Advice for students doing research projects in ML/NLP

This is a collection of advice that I give to students doing research projects in NLP/ML/AI. It includes suggestions that I wish I had known when I myself first started, as well as lessons from supervising students in previous years.

I would recommend reading this once before starting your project, then again after about a month or two into the project. Different things will seem relevant to you.

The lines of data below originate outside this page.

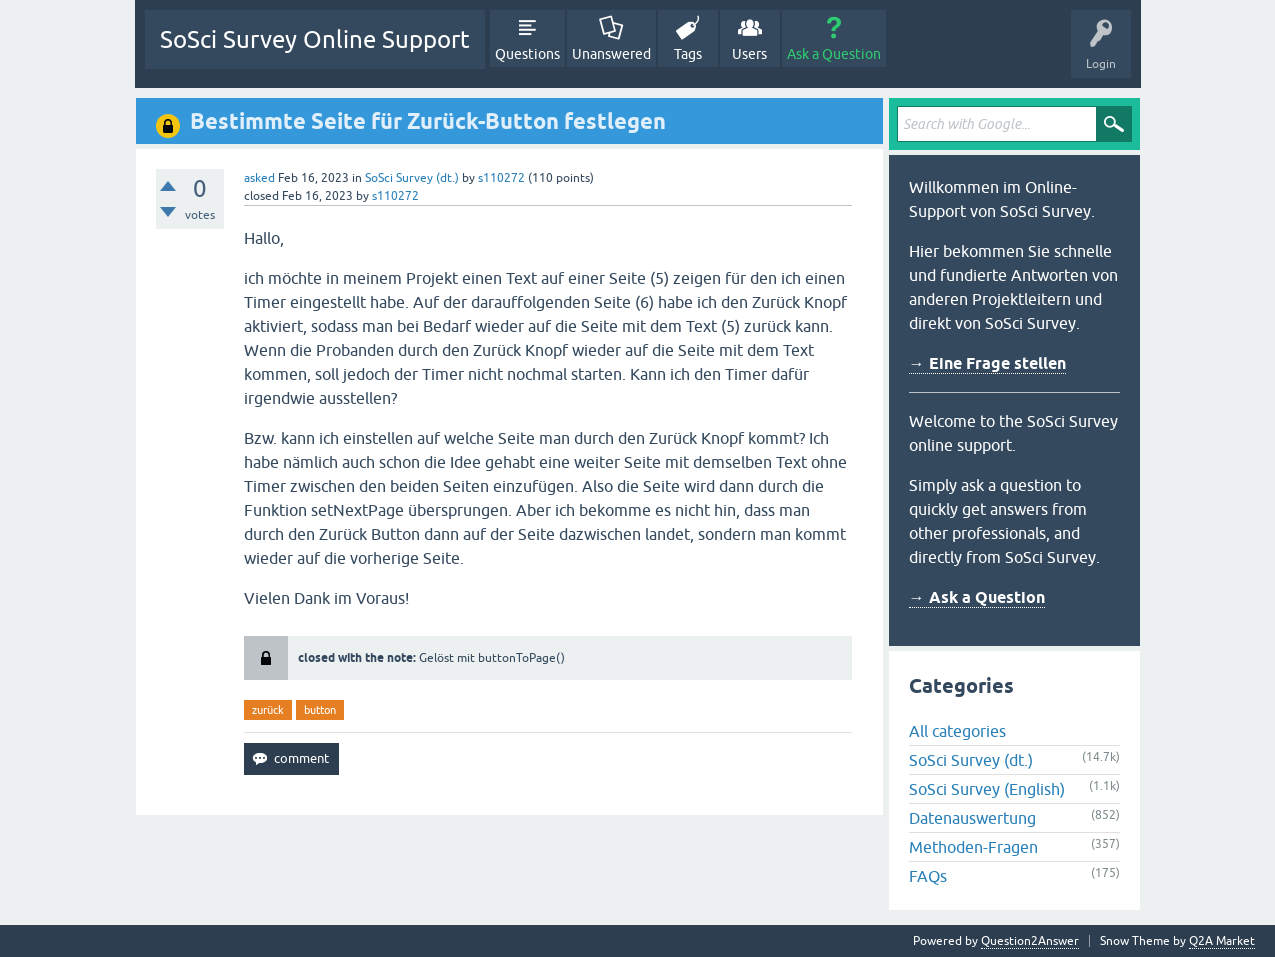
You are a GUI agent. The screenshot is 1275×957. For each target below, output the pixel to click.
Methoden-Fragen (973, 847)
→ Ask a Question (977, 597)
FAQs (928, 876)
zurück (268, 710)
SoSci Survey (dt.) (412, 178)
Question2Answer (1030, 941)
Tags (688, 54)
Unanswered (611, 54)
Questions (527, 54)
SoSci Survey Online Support (315, 39)
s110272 (501, 178)
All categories (957, 731)
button (320, 710)
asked (259, 178)
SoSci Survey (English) (987, 789)
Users (749, 54)
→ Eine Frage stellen (987, 363)
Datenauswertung (972, 818)
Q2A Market (1222, 941)
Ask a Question (834, 54)
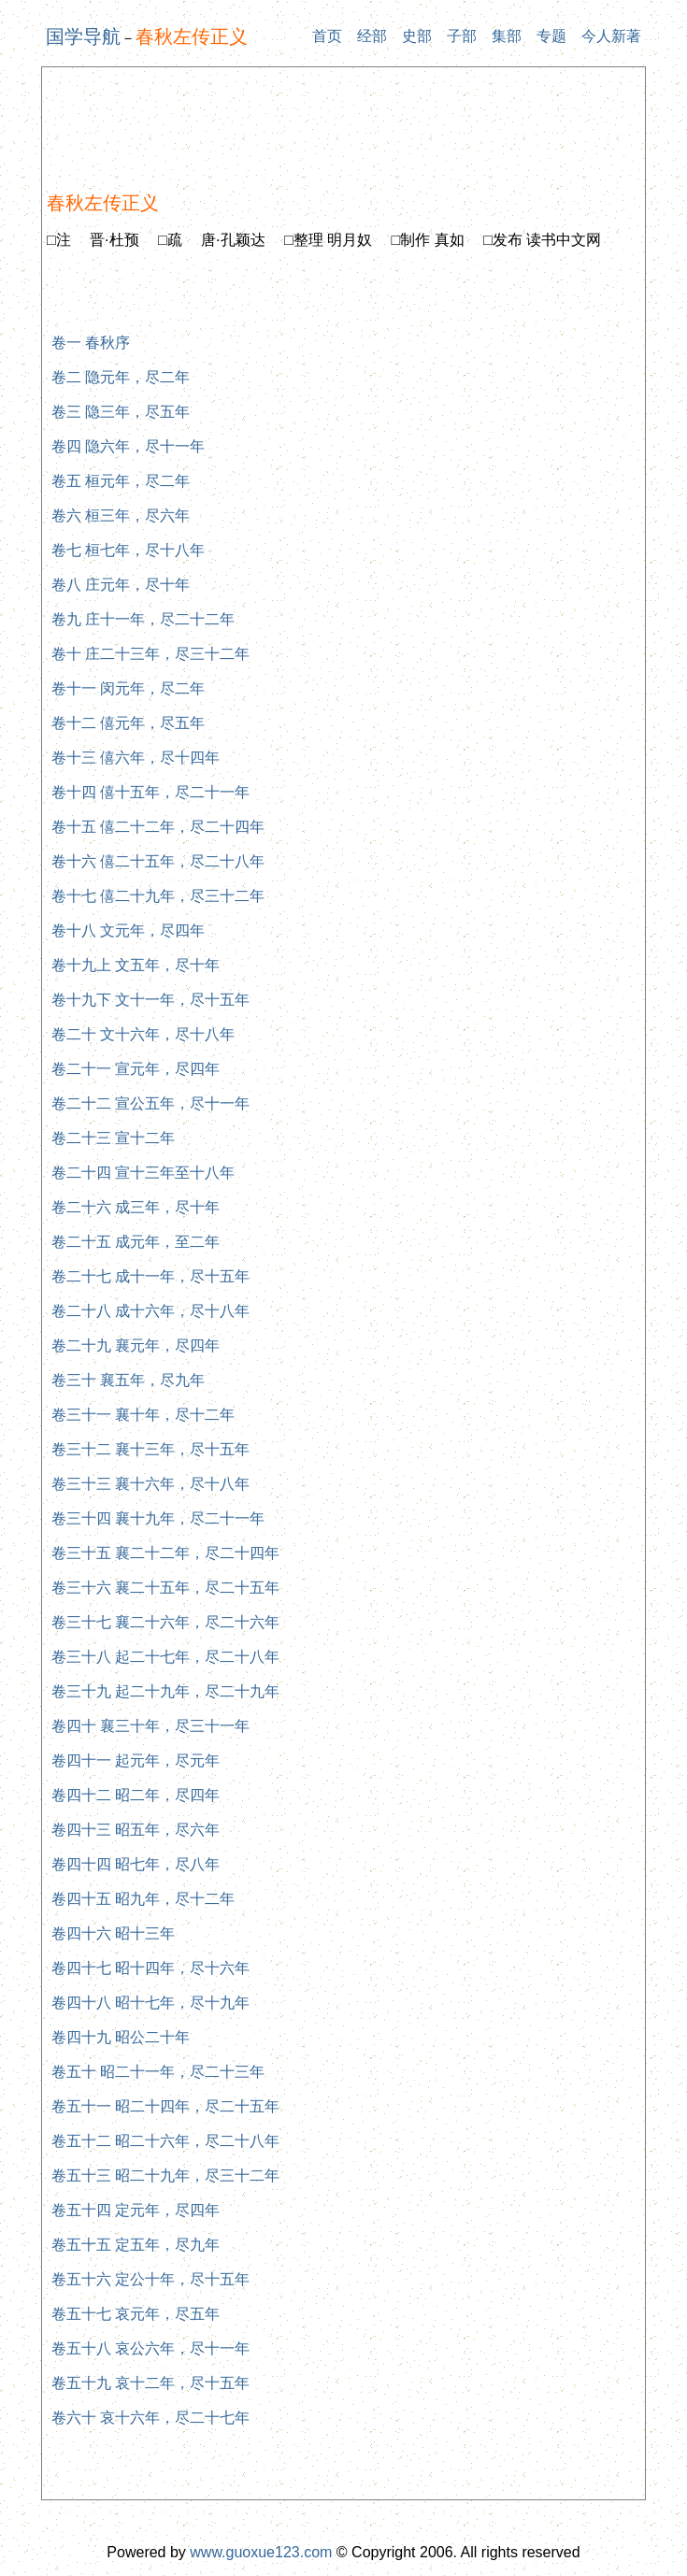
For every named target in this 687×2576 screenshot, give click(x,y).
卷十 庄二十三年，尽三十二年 (150, 654)
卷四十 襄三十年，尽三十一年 (150, 1726)
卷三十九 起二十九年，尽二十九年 (165, 1691)
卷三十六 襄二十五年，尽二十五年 (165, 1588)
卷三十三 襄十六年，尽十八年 (150, 1484)
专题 (551, 36)
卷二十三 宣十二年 (113, 1138)
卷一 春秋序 (90, 343)
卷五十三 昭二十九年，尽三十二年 (165, 2175)
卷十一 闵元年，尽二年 (128, 688)
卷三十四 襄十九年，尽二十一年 (158, 1518)
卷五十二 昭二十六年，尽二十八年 (165, 2141)
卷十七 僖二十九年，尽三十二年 (158, 896)
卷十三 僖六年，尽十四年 (135, 758)
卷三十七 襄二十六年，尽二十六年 (165, 1622)
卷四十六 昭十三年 (113, 1933)
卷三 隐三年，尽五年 (120, 412)
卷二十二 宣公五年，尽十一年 (150, 1103)
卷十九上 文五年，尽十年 (135, 965)
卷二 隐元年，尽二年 (120, 377)
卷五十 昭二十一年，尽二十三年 (158, 2072)
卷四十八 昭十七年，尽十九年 (150, 2003)
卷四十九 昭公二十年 (120, 2037)
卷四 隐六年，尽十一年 (128, 446)
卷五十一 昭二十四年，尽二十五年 (165, 2106)
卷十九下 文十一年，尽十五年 (150, 1000)
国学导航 (83, 36)
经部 (372, 36)
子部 (462, 36)
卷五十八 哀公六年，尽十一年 (150, 2348)
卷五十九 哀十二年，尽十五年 (150, 2383)
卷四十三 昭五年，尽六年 (135, 1830)
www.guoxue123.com (261, 2552)
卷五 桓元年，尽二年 (120, 481)
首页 (327, 36)
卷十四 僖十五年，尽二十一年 (150, 792)
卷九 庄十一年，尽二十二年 (143, 619)
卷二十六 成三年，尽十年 (135, 1207)
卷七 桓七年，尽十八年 (128, 550)
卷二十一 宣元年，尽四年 (135, 1069)
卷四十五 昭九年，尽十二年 (143, 1899)
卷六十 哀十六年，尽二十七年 (150, 2418)
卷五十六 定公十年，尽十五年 (150, 2279)
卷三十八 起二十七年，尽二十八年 (165, 1657)
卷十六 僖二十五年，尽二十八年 (158, 861)
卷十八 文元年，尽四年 (128, 930)
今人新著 (611, 36)
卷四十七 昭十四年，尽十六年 (150, 1968)
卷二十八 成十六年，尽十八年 (150, 1311)
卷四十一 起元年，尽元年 (135, 1760)
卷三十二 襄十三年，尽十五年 (150, 1449)
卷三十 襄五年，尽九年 (128, 1380)
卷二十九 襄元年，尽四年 (135, 1345)
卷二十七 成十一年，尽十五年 (150, 1276)
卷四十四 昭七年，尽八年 (135, 1864)
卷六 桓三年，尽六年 (120, 515)
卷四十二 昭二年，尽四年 (135, 1795)
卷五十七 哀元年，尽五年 (135, 2314)
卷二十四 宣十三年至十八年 (143, 1173)
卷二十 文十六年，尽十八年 (143, 1034)
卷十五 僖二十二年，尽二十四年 (158, 827)
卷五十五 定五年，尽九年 (135, 2245)
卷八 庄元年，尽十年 (120, 585)
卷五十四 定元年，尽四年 (135, 2210)
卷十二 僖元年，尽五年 (128, 723)
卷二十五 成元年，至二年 (135, 1242)
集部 (507, 36)
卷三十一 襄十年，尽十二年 (143, 1415)
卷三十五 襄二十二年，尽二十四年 (165, 1553)
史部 (417, 36)
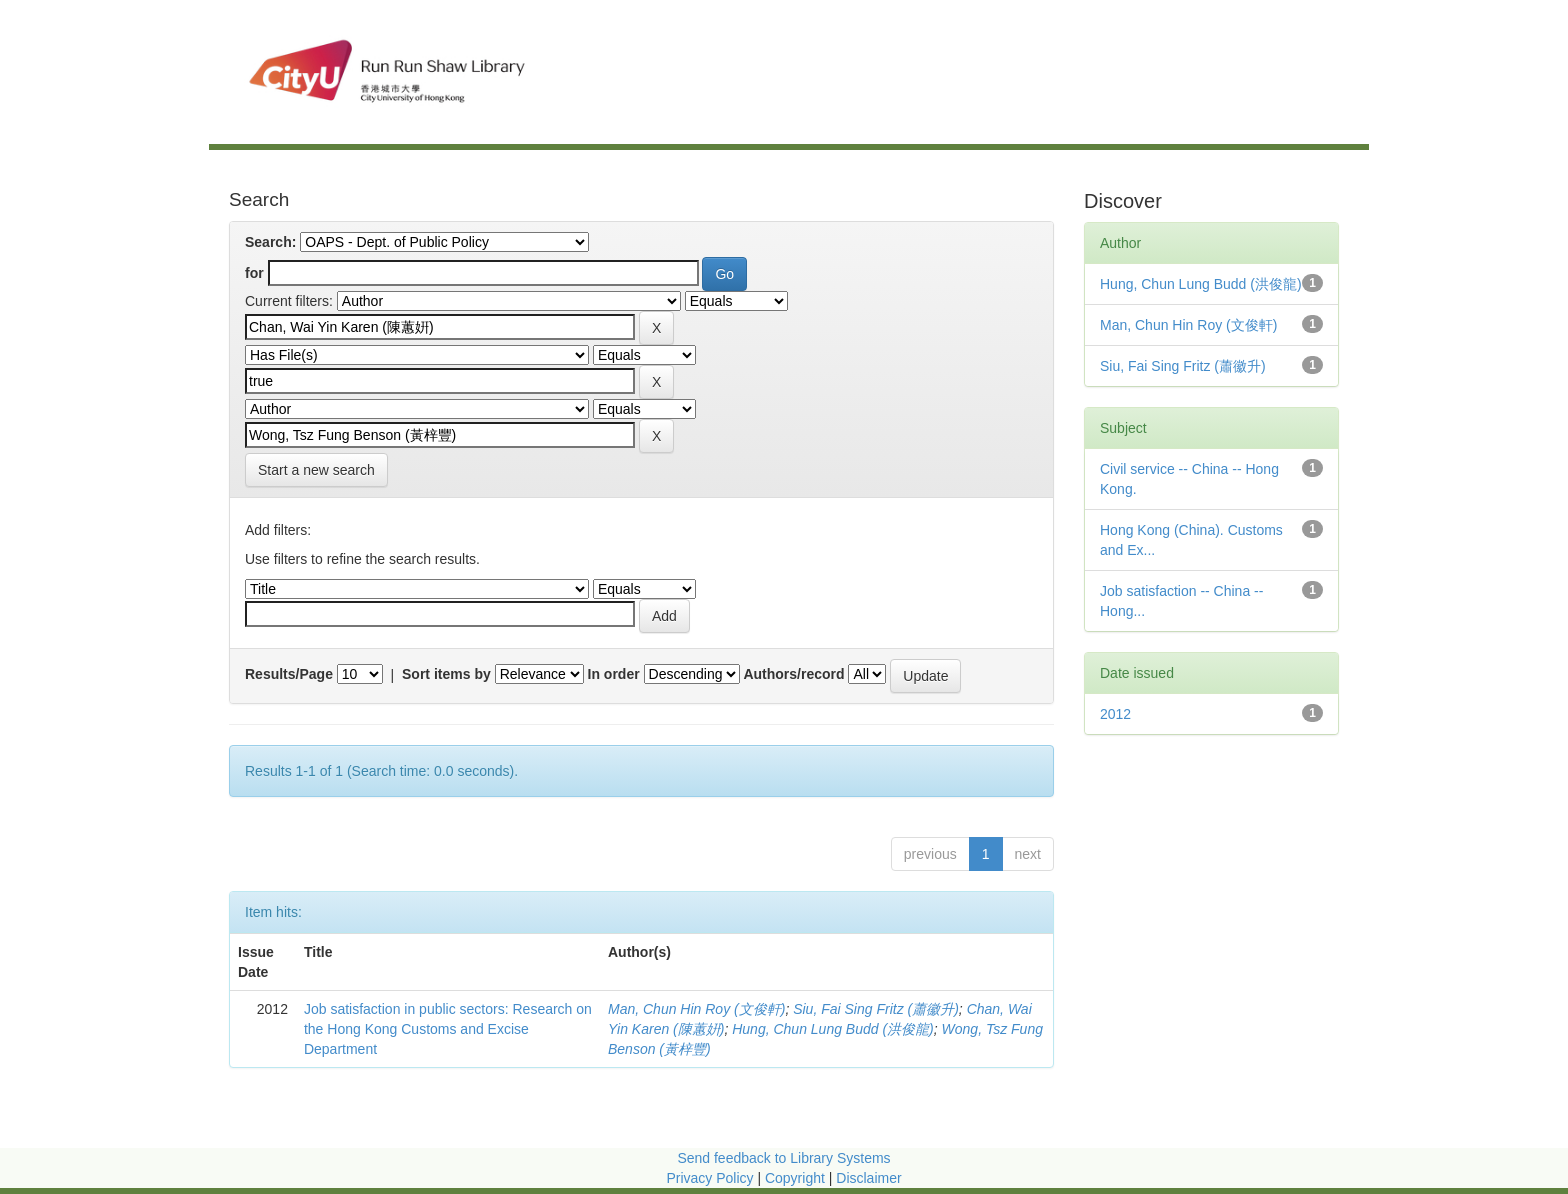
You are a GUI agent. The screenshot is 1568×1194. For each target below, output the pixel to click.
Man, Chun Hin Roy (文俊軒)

Implementation and debugging

Don’t assume that your code is bug free – check and debug. Deep learning code can be difficult to get right. Make sure the tensors have the right shapes and dimensions. Occasionally you’ll need to think in 5 dimensions and it’s easy to get it wrong. Make sure you know what the library functions are actually doing instead of blindly applying them. Some pytorch and tensorflow functions make it easy to apply complicated operations but they also make it easy to confuse what their input and output actually contain. It is always a good idea to test sections of the code with small toy examples.
Whenever you assume something about your data or output, put an assert into the code which will check that this assumption is always true. For example, if you know how long the input list should be or that the output should contain only values in a certain range. Many times this has helped me catch issues that I didn’t expect.
While automated checks are useful, they won’t catch everything. So you also have to manually check your model output and performance. Make sure that the output looks as expected and that the results make sense. If you expect one configuration to perform better than another, but the results show something different, then investigate and figure out why that is. Sometimes you find a bug, other times you learn something new about the model or the task.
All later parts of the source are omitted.